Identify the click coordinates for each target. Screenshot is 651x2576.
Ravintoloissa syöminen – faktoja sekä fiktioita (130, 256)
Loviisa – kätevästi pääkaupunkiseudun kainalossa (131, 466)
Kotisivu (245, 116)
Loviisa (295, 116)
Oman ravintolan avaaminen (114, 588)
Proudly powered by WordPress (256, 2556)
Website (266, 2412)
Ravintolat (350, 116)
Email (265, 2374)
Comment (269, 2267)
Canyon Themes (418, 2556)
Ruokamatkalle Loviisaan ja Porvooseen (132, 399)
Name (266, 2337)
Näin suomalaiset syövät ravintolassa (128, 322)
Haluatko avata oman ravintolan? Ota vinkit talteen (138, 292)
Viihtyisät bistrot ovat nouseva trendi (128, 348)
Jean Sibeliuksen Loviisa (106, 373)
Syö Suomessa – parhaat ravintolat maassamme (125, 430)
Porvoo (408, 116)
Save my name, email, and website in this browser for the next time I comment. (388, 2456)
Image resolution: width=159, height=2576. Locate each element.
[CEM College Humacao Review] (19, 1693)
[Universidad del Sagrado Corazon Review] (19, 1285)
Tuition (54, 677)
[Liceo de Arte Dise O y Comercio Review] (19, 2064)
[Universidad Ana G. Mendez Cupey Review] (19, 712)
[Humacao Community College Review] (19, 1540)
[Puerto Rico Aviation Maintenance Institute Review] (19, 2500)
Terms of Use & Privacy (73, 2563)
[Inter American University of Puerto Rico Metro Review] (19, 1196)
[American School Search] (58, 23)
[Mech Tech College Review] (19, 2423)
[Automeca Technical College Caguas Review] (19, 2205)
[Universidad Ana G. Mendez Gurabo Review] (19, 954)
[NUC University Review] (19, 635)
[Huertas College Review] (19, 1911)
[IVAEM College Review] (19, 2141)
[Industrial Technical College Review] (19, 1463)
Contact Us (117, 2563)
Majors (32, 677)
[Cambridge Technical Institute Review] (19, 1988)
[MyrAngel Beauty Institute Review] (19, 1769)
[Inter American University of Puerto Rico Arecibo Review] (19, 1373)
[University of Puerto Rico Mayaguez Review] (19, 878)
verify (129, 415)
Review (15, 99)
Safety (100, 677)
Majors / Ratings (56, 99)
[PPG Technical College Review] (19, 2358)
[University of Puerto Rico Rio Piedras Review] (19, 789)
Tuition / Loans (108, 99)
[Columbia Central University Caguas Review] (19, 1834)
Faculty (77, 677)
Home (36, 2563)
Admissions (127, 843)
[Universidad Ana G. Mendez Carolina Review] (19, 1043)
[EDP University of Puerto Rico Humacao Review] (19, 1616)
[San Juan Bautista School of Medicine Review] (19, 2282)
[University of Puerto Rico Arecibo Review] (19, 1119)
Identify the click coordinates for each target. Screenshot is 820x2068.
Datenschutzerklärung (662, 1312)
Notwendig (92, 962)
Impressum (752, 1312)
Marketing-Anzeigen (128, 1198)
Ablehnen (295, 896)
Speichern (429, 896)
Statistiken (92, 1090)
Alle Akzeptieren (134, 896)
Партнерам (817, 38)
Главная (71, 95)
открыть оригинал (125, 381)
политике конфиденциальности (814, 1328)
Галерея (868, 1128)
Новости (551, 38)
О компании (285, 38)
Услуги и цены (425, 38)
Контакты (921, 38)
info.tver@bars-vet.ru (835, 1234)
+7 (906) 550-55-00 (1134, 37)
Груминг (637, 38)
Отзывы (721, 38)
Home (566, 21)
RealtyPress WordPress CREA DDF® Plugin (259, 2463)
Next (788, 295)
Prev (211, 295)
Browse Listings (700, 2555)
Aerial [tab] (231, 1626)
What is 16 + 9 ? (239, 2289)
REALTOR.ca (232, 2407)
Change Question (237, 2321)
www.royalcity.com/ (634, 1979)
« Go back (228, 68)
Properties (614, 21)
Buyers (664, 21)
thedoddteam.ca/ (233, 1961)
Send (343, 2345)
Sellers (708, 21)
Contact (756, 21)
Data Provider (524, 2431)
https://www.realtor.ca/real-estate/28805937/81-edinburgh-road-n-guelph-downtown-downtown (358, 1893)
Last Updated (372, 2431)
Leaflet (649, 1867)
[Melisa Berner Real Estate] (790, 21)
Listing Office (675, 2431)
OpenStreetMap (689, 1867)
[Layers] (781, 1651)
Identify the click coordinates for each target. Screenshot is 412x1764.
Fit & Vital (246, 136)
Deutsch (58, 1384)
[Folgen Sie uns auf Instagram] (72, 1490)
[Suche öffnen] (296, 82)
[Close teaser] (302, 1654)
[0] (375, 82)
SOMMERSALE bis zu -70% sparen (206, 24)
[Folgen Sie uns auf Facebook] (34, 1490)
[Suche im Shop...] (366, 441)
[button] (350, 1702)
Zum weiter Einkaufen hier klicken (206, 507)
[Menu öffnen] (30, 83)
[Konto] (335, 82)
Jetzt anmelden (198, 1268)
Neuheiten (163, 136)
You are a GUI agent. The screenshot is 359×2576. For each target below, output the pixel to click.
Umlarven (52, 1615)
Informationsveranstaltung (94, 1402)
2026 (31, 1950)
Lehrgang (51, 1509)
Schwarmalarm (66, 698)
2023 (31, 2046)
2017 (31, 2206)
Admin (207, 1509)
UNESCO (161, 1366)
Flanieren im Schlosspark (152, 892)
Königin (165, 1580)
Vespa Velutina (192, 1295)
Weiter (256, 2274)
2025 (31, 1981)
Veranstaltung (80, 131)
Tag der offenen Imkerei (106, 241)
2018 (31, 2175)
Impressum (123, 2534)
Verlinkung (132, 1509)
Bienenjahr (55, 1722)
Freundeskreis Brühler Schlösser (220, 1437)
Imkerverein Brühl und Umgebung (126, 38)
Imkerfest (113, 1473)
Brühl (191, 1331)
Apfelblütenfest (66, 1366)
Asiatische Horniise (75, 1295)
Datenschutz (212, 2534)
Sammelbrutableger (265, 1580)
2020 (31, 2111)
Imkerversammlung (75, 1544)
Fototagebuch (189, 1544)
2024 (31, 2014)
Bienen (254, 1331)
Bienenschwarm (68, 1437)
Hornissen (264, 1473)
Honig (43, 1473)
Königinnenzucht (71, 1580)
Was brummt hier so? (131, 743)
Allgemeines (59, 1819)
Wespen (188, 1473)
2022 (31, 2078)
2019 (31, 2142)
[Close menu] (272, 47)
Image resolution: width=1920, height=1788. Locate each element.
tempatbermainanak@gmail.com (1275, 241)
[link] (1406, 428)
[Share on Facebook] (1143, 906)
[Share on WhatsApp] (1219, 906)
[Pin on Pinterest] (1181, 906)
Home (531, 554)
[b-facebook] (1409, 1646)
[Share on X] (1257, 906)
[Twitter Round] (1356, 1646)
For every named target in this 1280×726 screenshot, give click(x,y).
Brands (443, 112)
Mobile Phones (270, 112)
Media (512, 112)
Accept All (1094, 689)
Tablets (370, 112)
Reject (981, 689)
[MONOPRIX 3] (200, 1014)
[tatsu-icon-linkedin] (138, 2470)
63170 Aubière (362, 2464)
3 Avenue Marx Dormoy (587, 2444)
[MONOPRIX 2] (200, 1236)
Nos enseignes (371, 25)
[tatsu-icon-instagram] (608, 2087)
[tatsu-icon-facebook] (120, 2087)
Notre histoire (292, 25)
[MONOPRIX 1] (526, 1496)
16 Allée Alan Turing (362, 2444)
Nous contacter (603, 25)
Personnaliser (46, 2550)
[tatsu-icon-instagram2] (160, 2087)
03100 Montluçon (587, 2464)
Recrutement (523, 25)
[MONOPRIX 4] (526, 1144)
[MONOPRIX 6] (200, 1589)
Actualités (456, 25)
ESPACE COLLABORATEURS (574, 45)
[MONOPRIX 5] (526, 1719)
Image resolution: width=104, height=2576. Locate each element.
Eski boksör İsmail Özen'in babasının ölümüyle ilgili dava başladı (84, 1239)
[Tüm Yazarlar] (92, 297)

---

§ **TASK STATEMENT**
How many lines of the entries above include the word "target"? Answer with the number only.

§ **RESULT**
5